WikiLeaks attacks highlight risks in Internet security

By Ron Meyran Director of Security Products, Radware.
 
The British national security adviser, Sir Peter Ricketts, has advised all government departments to review their computer security in light of the recent WikiLeaks attacks.

 
WikiLeaks came under intense pressure in December 2010 to stop publishing secret United States diplomatic cables. A range of organisations, from banks, financial services and retailers through to government agencies, either stopped working with or froze donations to WikiLeaks, apparently bowing to political pressure.
 
In response, members of the Anonymous group (people behind Operation Payback made available a relatively simple-to-use tool to quickly direct a Distributed Denial-of-Service (DDoS) attack against any company that was perceived to be conspiring against WikiLeaks.  Most of the targeted sites experienced major service disruptions resulting in multi-hour business outages.
 
The Denial of Service (DoS) attacks used have highlighted the concerning fact that irrespective of organisation, or data being carried, in many cases online security measures are failing; putting the general public at risk.   
 
To effectively protect against these aggressive types of attacks, organisations to build defences using multiple network security technologies - including signature detection, hardware accelerated DoS Protection and Network Behavioural Analysis (NBA) with real-time signature creation. In addition, a human intelligence element is needed in the form of an emergency response service, or similar, to gather attack intelligence, investigate the attack tools and set the security profiles needed to defend against incoming attacks.  

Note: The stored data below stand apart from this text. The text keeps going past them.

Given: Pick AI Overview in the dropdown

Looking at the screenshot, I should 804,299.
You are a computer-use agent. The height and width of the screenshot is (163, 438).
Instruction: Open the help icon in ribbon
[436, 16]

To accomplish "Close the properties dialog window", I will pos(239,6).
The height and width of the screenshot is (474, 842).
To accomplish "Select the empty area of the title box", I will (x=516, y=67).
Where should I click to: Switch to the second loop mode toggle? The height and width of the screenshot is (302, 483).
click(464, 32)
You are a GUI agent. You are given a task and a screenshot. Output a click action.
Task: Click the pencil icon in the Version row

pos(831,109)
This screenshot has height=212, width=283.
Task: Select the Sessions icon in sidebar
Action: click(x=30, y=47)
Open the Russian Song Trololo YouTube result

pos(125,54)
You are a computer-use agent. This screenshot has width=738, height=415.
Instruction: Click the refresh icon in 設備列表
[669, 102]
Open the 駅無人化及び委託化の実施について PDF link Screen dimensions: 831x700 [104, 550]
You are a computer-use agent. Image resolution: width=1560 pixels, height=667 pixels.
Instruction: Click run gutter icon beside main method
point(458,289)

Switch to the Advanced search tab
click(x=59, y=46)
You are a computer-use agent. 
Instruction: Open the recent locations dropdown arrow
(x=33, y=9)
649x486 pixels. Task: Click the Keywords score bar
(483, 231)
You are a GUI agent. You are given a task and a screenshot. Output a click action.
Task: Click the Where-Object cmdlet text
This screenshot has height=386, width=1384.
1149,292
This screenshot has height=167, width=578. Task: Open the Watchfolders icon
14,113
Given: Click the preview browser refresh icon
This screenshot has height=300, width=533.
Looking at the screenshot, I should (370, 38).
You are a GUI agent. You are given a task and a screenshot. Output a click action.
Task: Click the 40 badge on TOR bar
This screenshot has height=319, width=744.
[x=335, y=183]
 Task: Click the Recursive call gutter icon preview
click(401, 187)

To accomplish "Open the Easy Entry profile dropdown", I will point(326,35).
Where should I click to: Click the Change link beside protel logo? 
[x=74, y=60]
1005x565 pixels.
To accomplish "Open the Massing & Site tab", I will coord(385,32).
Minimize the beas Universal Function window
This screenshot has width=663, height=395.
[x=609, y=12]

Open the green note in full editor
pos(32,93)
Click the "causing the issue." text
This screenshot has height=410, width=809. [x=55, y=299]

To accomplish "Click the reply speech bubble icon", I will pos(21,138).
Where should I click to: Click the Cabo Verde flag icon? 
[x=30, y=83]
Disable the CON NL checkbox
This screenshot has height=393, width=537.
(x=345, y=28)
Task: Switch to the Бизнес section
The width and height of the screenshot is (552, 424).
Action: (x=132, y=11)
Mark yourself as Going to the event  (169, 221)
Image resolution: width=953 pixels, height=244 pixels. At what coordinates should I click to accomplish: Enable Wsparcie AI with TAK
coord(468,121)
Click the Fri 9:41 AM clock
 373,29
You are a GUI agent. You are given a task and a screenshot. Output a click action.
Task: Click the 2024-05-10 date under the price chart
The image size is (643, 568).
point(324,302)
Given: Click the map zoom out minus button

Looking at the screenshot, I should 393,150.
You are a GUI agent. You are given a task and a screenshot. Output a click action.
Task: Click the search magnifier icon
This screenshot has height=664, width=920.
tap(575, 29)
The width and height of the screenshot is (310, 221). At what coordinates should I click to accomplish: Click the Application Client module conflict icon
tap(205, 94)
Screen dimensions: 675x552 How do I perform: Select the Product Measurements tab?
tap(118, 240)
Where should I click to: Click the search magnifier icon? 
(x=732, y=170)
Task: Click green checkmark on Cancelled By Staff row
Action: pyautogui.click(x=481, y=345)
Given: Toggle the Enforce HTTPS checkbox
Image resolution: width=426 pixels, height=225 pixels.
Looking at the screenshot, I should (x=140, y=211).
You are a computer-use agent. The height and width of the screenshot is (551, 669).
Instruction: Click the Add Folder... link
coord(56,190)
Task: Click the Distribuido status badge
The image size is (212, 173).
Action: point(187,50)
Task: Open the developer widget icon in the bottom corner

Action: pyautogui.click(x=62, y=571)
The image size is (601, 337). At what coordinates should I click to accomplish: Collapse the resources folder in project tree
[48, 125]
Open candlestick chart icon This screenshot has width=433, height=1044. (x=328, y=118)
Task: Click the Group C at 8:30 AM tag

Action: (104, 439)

The UK still remains at risk from other possible sources. Whilst the current student protests have until now tended to mainly be physical, it is highly possible that the skills and intelligence of many participating students will be used to mastermind sophisticated online and mobile security breaches to bring down the sites of the government and supporting organisations pushing for change. The resulting downtime will lend short-term "joy" as the impact on other government services and the effect on the education of those already studying starts to kick in.